13 December 2017

Living with Terminal Illness

While there’s no shortage of advice on ways to achieve the perfect lifestyle and live happily ever after, there’s very little to tell us how to cope when life draws to a close. Naturally as Christians, we live in the hope that the Lord’s return will spare us the experience, but for those destined to exit the scene of time beforehand, death is inevitable. So how do we live with the prospect of dying? As with all difficult or emotional issues, most of us tend to avoid the subject, hoping it disappears. That is…….. until it becomes a personal reality.

Confined to a wheel chair and dependent on a portable oxygen tank, it’s obvious that Selina Thomson is seriously ill. Yet, her warm smile and positive attitude seems in stark contrast to the bleakness of her circumstances.

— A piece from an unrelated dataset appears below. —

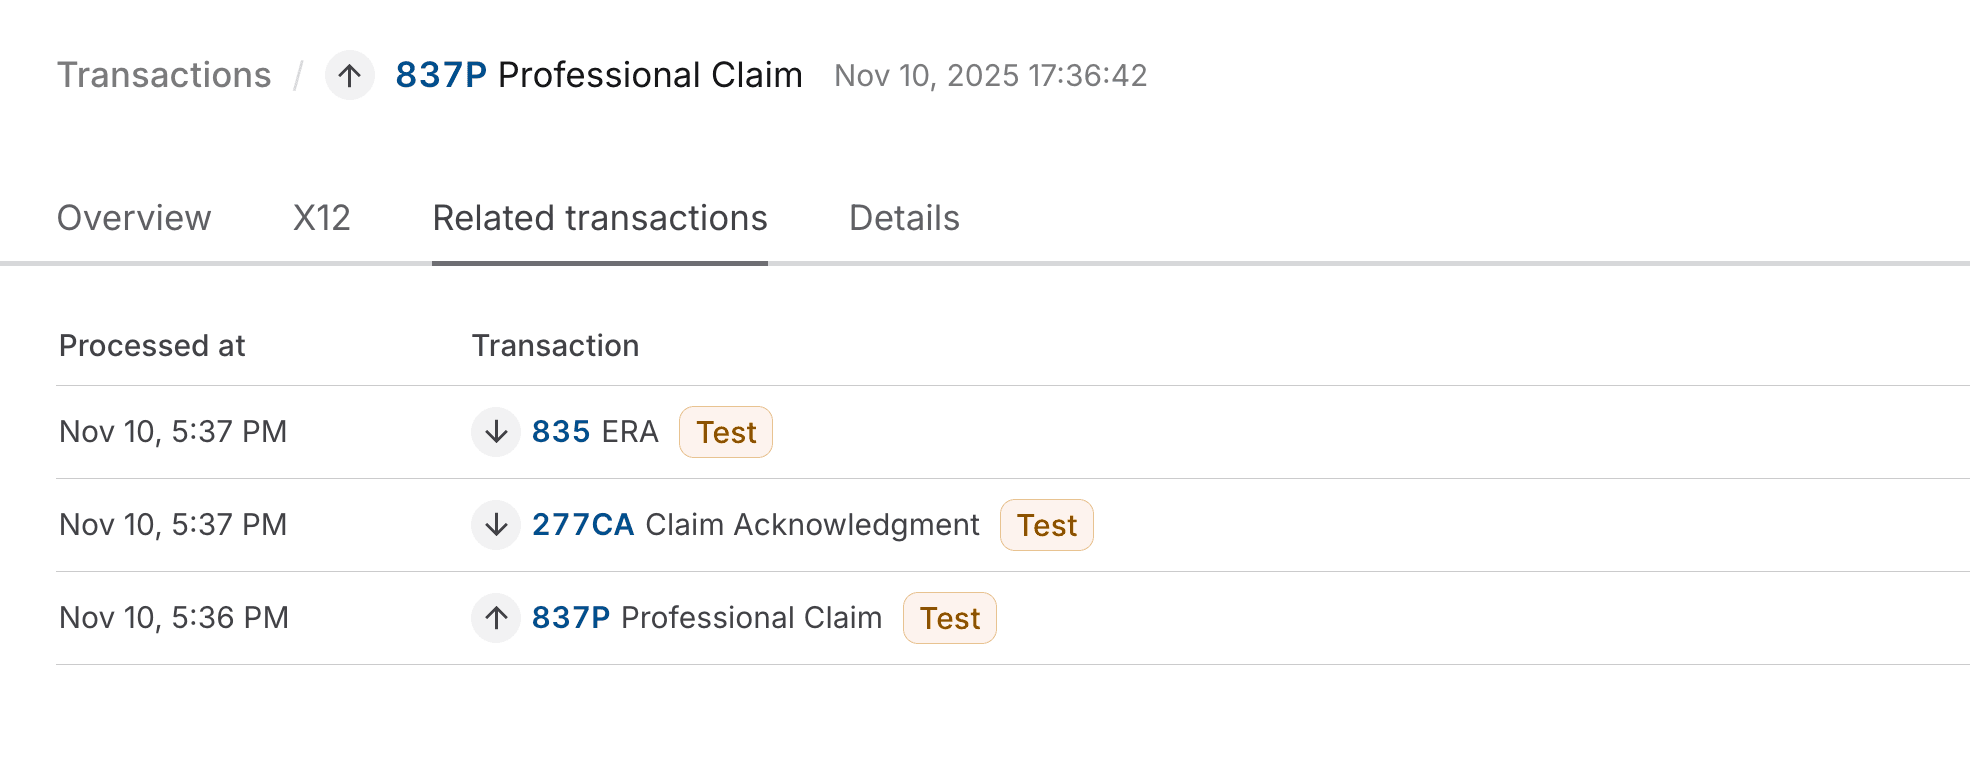
Task: Click the Nov 10, 2025 timestamp text
Action: coord(991,75)
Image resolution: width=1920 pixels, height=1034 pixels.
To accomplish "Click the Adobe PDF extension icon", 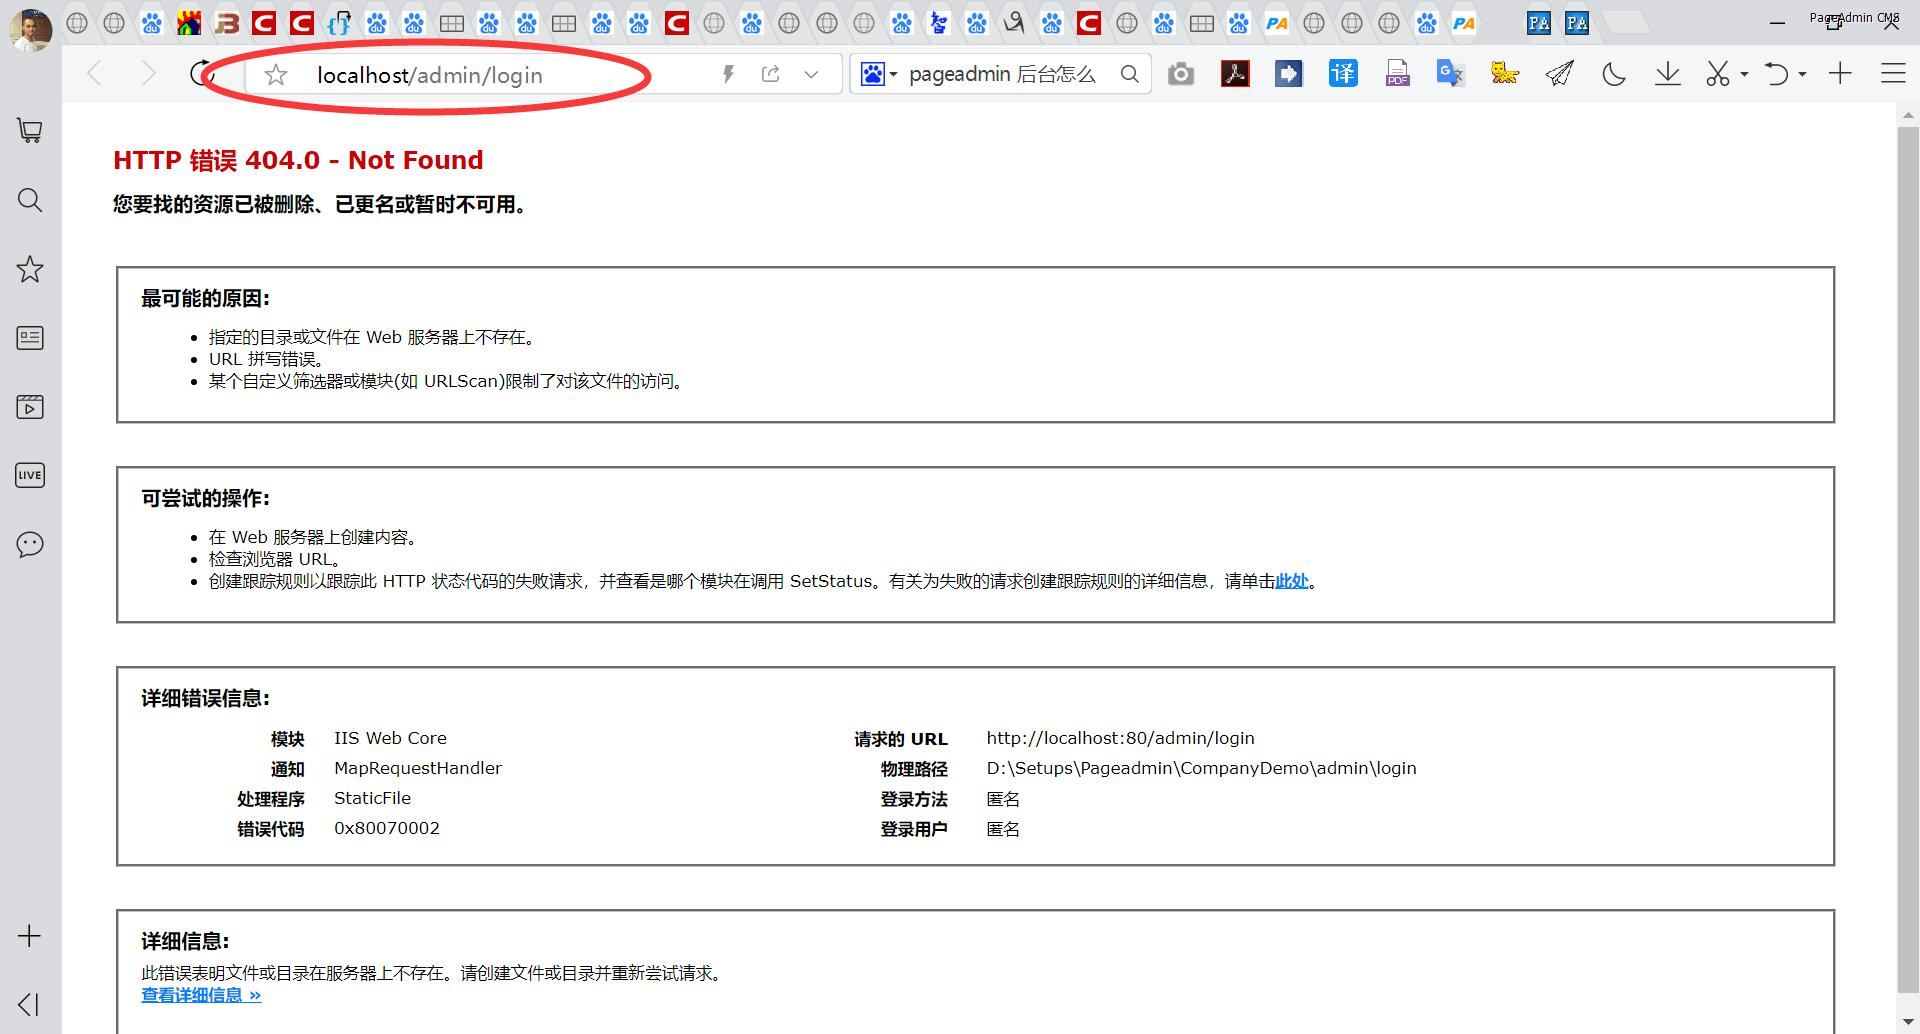I will click(1235, 74).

“When I was diagnosed with an incurable lung disease three years ago, I have to admit I was flabbergasted! I’d no idea there was a serious problem. The nightmare began when troublesome and persistent chest infections failed to respond to antibiotic treatment. My GP sent me to a specialist for further tests. I’ll never forget the day my husband held my hand and sobbed as the hospital consultant gave us the diagnosis. He used a lot of medical jargon but the only thing that really sank in was that my illness was incurable. There were so many questions I wanted to ask but I was simply speechless with shock.”

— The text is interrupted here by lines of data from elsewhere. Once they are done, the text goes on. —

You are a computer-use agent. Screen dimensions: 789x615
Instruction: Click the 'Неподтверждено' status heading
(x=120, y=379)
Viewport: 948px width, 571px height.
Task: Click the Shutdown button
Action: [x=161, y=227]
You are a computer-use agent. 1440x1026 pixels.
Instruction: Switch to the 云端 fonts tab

Selina began scouring the internet, researching her condition and hoping to find a more optimistic prognosis. In the end she had to accept the depressing reality. She might be living in an age when medicine was more advanced than at any other era, but regardless of medical genius, modern science couldn’t conjure up a cure for her. Selina knew, her only hope was a miracle.

“As Christians, prayer is a natural part of our family life. It doesn’t matter how large or small the problem, we bring everything to God. In the days and weeks immediately following my diagnosis, my closest friends and family got together every week-end and prayed that I would be healed. In my own private time with God, I too cried and pleaded for a cure.”

Before long, Selina began to notice a change had crept into her prayer life.

“It seemed that ‘being healed’ had become the sole focus of every communication with God. Everything else, including giving thanks had gradually slipped down the list of priorities and was swallowed up by my desperation to be healed. The fear of the future was obliterating any joy of the present. God knew all about my condition; there was no need to keep reminding him! If I was to restore any semblance of normality to our home, I had to find a way to accommodate the changes my illness introduced and live peacefully, despite the prospect of dying.”

Selina came up with the idea of keeping a diary.

“I was determined to record only the good things in my life and made a note of the blessings that formed some part of every day: even if it was something as simple as a lovely meal prepared by my mum, a chat with a friend, a word of encouragement from our pastor or a bear’s hug from my husband! I didn’t include the darker moments. I saw those as something to be endured but ignored. I refused to give them any credence or hold over my happiness. As time passed, I began to see that, regardless of what bad things came my way, I was still receiving more than my share of blessings!”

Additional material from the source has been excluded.